Trunking is a relatively new radio technology, developed in response to frequency shortages in public safety to increase radio spectrum efficiency. Trunked radio systems provide a relatively efficient system for multiple agencies in a geographic area that can share a radio system. Trunking is a computer-controlled system that uses all the available frequencies in a pool, allocating an open frequency each time someone on the system pushes –to talk. Users are programmed into computerized groupings called talk groups, based on the operational criteria of the agency or agencies on the system. Patrol officers in a particular sector could be placed within one talk group, detectives in another, tactical teams in another, and administrative personnel. All of the system users utilize the same pool of frequencies. When a user keys the microphone, the system selects an open frequency and puts the user on it. When the user stops transmitting, that frequency immediately becomes available for the system to assign to the next user. In this manner, frequency idle time is drastically reduced, and users within a properly sized talk group spend far less time waiting for a clear talk-path.

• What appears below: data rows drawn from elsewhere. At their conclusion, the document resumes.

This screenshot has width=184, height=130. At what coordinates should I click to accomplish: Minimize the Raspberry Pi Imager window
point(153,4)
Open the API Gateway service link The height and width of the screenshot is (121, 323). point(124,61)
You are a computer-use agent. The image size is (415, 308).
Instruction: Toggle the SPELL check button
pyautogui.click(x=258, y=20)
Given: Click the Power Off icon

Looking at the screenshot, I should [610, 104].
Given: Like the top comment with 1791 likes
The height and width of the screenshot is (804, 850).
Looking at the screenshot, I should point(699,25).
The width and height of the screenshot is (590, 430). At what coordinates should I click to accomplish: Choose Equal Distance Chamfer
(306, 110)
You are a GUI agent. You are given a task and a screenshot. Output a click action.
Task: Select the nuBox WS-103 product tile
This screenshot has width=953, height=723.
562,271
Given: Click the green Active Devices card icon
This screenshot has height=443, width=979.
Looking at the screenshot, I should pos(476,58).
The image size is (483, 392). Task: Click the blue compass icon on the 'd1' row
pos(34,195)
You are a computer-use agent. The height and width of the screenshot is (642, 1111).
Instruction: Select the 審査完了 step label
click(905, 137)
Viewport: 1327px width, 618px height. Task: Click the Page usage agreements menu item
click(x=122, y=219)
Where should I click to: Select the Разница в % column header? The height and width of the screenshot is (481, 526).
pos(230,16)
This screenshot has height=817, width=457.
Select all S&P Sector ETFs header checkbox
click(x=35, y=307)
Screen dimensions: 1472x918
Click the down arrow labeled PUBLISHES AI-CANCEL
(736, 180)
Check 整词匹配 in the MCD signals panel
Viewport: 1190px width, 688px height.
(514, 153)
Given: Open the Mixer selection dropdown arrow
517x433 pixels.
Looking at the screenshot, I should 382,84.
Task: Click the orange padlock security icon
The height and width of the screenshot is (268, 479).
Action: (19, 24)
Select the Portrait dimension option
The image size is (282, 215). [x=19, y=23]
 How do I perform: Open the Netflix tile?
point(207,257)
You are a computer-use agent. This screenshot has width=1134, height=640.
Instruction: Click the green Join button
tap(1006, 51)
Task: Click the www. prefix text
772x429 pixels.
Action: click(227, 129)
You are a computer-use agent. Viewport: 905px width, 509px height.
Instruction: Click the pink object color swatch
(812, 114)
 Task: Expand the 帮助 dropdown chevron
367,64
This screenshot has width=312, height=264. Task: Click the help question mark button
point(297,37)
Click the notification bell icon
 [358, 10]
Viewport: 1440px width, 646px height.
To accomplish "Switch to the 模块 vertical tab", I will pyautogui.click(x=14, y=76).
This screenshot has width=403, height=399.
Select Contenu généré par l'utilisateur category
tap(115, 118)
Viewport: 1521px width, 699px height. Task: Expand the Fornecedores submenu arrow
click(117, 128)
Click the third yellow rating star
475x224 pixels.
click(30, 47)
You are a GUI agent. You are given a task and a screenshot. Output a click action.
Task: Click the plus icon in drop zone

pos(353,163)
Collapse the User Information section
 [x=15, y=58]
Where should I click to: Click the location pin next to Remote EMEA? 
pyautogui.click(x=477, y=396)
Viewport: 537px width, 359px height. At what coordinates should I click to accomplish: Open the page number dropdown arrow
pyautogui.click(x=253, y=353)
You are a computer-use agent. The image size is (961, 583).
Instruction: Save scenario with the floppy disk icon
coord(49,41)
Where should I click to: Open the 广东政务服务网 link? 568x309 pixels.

Radio technology in use today is limited by geography. Radio communications depend on frequency assignments, which are specific to a geographic area, and on the physical characteristics of power and emissions that are limited to a specific radius around a radio tower. Towers can be interconnected and frequencies reassigned to create a large coverage area, such as a statewide radio system; however, the operations of an extended area system become extremely complex. Before the last few years, statewide systems were rarely constructed for public safety uses. Public safety relied on local conventional radio systems licensed to a single user organization. With the advent of trunked radio systems, carrying very high price tags and requiring complicated frequency coordination, the idea of regional, countywide, and statewide public safety systems with many user agencies is becoming more common.
The availability of adequate radio spectrum and interoperability go hand and hand. Any community, region, or State considering implementing or upgrading radio communication systems must understand the importance of this vital and limited resource.